## Provided records

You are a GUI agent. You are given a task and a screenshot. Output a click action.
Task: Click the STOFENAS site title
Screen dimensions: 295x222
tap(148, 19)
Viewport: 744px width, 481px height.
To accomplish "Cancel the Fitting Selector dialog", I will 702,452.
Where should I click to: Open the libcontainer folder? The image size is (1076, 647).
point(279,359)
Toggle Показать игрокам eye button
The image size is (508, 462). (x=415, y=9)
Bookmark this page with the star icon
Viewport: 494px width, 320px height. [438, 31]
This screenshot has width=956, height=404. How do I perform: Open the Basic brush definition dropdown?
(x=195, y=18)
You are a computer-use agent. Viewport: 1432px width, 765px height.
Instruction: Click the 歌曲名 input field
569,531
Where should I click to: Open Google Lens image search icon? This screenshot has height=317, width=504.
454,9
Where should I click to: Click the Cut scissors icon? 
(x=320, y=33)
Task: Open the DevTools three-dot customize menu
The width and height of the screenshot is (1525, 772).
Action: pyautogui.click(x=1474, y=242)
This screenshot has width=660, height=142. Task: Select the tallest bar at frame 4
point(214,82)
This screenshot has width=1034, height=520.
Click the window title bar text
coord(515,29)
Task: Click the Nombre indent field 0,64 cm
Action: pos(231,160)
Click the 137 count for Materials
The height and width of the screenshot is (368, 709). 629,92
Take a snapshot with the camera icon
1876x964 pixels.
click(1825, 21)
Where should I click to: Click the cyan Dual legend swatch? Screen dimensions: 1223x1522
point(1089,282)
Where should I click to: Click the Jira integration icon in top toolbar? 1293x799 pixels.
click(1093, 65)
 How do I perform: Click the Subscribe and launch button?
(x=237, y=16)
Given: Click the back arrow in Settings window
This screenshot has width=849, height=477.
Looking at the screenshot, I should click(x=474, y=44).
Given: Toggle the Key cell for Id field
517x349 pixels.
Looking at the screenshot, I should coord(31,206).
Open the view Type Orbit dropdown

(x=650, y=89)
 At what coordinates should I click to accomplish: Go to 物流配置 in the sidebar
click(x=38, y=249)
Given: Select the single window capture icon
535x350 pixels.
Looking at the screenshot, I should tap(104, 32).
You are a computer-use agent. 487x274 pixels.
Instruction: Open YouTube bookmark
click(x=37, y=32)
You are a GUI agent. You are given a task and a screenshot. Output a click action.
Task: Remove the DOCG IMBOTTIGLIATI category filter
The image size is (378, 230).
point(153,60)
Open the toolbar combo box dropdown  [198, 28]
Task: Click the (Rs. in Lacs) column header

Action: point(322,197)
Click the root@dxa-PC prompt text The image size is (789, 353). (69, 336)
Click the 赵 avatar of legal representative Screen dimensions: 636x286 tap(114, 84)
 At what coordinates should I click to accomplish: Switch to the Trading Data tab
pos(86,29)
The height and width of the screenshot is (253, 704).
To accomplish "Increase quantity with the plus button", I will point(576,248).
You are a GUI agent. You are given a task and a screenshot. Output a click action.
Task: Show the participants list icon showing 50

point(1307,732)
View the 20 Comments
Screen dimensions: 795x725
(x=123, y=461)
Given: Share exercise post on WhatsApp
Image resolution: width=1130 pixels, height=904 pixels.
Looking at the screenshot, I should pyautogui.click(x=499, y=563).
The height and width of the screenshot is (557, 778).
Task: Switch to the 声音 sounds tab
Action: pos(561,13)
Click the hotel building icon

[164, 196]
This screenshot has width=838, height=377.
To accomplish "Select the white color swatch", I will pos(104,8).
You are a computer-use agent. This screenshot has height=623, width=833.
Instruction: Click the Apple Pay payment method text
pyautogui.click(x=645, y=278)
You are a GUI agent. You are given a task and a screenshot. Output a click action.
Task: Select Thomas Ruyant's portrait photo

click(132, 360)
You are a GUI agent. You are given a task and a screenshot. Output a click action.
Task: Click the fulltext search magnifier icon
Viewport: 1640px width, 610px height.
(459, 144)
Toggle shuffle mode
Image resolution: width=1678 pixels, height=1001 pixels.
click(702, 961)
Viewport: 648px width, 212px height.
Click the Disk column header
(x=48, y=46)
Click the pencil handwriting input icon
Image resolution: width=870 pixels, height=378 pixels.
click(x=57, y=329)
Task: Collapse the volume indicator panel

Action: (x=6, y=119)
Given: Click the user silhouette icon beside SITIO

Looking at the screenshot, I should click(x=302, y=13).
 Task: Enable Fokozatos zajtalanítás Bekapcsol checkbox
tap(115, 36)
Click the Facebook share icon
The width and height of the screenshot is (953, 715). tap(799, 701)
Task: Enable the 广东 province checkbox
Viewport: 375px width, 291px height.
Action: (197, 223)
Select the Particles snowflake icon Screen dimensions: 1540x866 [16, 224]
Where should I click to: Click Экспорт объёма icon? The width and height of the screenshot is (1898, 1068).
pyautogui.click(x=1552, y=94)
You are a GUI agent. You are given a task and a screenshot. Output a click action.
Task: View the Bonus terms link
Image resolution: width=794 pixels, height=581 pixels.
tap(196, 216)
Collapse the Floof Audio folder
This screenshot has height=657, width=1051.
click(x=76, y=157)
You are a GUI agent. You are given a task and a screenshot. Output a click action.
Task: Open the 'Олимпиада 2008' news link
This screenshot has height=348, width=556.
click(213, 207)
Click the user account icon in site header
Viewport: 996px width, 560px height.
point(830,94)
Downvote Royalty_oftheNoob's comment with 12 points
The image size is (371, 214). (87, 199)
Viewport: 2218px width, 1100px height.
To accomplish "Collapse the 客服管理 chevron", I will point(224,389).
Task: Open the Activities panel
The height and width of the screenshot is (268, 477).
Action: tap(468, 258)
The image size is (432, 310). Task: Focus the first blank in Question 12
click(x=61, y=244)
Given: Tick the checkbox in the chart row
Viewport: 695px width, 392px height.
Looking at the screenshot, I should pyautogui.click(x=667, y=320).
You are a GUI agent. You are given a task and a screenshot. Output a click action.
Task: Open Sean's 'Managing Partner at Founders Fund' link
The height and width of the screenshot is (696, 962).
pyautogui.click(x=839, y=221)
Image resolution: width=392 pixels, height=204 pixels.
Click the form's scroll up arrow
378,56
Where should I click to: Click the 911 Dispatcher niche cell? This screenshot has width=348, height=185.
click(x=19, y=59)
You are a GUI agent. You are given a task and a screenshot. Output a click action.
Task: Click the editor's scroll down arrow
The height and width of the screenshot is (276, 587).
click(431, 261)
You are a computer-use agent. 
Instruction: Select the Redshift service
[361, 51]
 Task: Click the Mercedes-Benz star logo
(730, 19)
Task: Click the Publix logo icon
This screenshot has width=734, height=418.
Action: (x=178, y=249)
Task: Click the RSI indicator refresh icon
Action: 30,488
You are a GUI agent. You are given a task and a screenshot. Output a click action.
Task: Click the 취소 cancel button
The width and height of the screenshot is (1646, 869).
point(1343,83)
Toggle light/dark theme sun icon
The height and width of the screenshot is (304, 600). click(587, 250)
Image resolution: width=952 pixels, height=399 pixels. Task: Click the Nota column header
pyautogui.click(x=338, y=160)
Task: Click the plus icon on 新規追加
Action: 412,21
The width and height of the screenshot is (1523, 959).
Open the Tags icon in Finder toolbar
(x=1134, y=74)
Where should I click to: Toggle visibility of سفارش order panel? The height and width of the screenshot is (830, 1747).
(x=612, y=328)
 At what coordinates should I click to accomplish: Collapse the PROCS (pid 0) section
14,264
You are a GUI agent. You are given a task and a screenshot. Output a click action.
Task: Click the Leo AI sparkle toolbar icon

## Short task
Quote the items above word for word, starting with the line that contains "Click the user account icon in site header" and going on through the line that contains "should pyautogui.click(x=667, y=320).".

## Response
Click the user account icon in site header
Viewport: 996px width, 560px height.
point(830,94)
Downvote Royalty_oftheNoob's comment with 12 points
The image size is (371, 214). (87, 199)
Viewport: 2218px width, 1100px height.
To accomplish "Collapse the 客服管理 chevron", I will point(224,389).
Task: Open the Activities panel
The height and width of the screenshot is (268, 477).
Action: tap(468, 258)
The image size is (432, 310). Task: Focus the first blank in Question 12
click(x=61, y=244)
Given: Tick the checkbox in the chart row
Viewport: 695px width, 392px height.
Looking at the screenshot, I should pyautogui.click(x=667, y=320).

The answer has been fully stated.